Tsinghua University; Chinese Academy of Sciences; Hefei Institutes of Physical Science, CAS; Chinese Academy of Sciences; Institute of Metal Research, CAS; Chinese Academy of Sciences; University of Science & Technology of China, CAS; Beijing Institute of Technology; Pennsylvania Commonwealth System of Higher Education (PCSHE); Pennsylvania State University; Pennsylvania State University - University Park; Songshan Lake Materials Laboratory; Hunan University of Science & Technology; University of Wollongong; Chinese Academy of Sciences; Institute of Physics, CAS

Nature

0028-2286

10.1038/s41586-024-08505-7

2025-01-30

Dielectric-based energy storage capacitors characterized with fast charging and discharging speed and reliability1, 2, 3-4 play a vital role in cutting-edge electrical and electronic equipment. In pursuit of capacitor miniaturization and integration, dielectrics must offer high energy density and efficiency5. Antiferroelectrics with antiparallel dipole configurations have been of significant interest for high-performance energy storage due to their negligible remanent polarization and high maximum polarization in the field-induced ferroelectric state6, 7-8. However, the low antiferroelectric-ferroelectric phase-transition field and accompanying large hysteresis loss deteriorate energy density and reliability. Here, guided by phase-field simulations, we propose a new strategy to frustrate antipolar ordering in antiferroelectrics by incorporating non-polar or polar components. Our experiments demonstrate that this approach effectively tunes the antiferroelectric-ferroelectric phase-transition fields and simultaneously reduces hysteresis loss.
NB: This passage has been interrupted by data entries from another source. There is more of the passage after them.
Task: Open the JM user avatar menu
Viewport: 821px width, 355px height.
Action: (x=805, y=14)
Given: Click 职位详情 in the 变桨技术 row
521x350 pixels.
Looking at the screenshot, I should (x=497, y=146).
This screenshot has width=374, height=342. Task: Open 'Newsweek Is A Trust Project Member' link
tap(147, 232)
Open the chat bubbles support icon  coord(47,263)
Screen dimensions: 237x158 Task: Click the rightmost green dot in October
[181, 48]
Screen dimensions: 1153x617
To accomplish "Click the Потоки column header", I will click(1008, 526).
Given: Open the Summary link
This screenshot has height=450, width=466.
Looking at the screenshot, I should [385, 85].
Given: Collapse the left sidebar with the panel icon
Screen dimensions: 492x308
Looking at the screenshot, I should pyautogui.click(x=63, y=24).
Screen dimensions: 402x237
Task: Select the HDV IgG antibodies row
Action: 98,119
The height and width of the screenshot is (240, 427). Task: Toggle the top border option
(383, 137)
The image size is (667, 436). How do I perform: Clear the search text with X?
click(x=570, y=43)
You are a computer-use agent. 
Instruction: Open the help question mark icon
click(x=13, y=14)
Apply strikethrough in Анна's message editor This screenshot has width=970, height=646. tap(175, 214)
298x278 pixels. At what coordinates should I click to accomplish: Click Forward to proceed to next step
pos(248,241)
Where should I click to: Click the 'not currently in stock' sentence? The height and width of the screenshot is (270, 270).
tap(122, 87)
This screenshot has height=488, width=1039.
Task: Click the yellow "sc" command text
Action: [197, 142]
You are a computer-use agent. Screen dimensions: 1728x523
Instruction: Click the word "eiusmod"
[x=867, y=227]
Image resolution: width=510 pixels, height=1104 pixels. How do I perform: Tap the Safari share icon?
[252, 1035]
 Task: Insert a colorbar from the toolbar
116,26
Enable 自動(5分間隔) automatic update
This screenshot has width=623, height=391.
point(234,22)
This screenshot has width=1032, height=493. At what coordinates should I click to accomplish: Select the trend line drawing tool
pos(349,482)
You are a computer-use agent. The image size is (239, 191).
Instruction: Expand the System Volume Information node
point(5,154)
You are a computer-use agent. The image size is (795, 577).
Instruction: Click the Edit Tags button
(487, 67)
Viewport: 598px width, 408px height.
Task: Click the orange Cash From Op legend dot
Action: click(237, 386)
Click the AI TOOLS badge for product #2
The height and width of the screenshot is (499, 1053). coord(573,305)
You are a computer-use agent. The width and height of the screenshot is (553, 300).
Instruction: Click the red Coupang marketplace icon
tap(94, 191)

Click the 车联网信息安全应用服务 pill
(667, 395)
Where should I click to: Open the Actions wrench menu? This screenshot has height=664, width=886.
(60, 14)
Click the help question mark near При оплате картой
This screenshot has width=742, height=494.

In PbZrO3-based films, we hence realized a record high energy density among all antiferroelectrics of 189 J cm-3 along with a high efficiency of 81% at an electric field of 5.51 MV cm-1, which rivals the most state-of-the-art energy storage dielectrics9, 10, 11-12. Atomic-scale characterization by scanning transmission electron microscopy directly revealed that the dispersed non-polar regions frustrate the long-range antipolar ordering, which contributes to the improved performance. This strategy presents new opportunities to manipulate polarization profiles and enhance energy storage performances in antiferroelectrics.